The Foster Closet of Michigan provides clothing, underclothing, toys, shoes, baby equipment, gear and, in some cases, furniture to children placed in the state foster care system. Families are able to come in and pick out their items.

“I had the opportunity to work directly with the Girl Scouts, as they brought their donations in. They contacted us to bring in the donations, and some of the pillowcases were taken by families in need who were at Foster Closet right away, while the two girls were at our location donating.” said Michelle Austin, Foster Closet’s branch manager. 

“The pillowcases are a nice thing for the foster children to have; they give them something to call their own as a personal item. About half of the pillowcases are already being used by families in need,” she said Nov. 3.

Grace and Margie spent 50 hours planning their project, attending meetings, presenting their ideas and plans to Sit and Stitch, and making their pillowcases.

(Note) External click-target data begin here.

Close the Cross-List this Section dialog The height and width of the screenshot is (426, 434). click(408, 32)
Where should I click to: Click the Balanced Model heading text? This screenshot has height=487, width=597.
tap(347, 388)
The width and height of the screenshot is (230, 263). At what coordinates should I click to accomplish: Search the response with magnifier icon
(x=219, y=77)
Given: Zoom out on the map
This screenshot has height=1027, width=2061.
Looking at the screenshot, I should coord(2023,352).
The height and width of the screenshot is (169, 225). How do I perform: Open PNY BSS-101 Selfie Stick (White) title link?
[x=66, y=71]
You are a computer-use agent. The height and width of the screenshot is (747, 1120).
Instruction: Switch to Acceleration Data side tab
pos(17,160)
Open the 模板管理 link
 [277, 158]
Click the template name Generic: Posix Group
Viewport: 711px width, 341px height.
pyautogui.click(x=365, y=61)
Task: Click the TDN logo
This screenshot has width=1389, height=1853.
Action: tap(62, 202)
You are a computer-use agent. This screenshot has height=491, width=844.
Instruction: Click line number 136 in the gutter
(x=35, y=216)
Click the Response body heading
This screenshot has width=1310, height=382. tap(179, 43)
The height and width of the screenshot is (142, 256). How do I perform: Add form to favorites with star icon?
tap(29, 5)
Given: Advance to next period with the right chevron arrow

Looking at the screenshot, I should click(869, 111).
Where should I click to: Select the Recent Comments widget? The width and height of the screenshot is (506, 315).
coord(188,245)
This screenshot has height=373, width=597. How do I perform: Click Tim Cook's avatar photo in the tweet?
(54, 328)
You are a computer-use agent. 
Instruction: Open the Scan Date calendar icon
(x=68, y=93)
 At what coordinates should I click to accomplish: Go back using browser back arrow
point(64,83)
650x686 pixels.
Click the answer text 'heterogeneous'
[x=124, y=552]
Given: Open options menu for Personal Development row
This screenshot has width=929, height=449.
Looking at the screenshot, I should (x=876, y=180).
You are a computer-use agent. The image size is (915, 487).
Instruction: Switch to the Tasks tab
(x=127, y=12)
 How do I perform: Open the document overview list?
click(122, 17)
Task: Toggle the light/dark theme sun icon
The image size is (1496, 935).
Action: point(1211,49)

They made the pillowcases by learning to use a sewing machine, and by measuring and cutting them to size.

Their troop leader, Jessica Back — Grace’s mom — connected them to Sit and Stitch through her mother, helped them plan their project, made sure they were on target to reach their goal and directed them to the correct sources.

“As a troop leader, I helped them to plan out the community service and facilitate the plan and make sure they stayed on task while trying to complete their project. They came up with the idea, and I directed them to contact the right groups,” said Jessica Back.

The two girls made 40 pillowcases because it was a number they knew they could reach while also going to school. They made the cases at meetings and at home.

Margie just joined the troop and had a lot of fun doing the project. She learned how to use a sewing machine and how to iron fabric. She said she felt like she had learned a lot and was happy to help children in need.

“You never realize how many people are in need like that until you actually see it,” said Margie.

They chose the Foster Closet of Michigan in Birmingham because they wanted to help a local organization and they liked what they were doing to help children in need.

“It made me more aware of the less fortunate, and while I was there donating, I talked to a girl who was previously in foster care. She was older than me, and the whole project was a good bonding experience for our troop,” said Grace.

The girls plan to make more pillowcases to donate by working with another troop in Troy. They also plan to get the Girl Scout Gold Award by doing a bigger service project, and they recently participated in a food drive.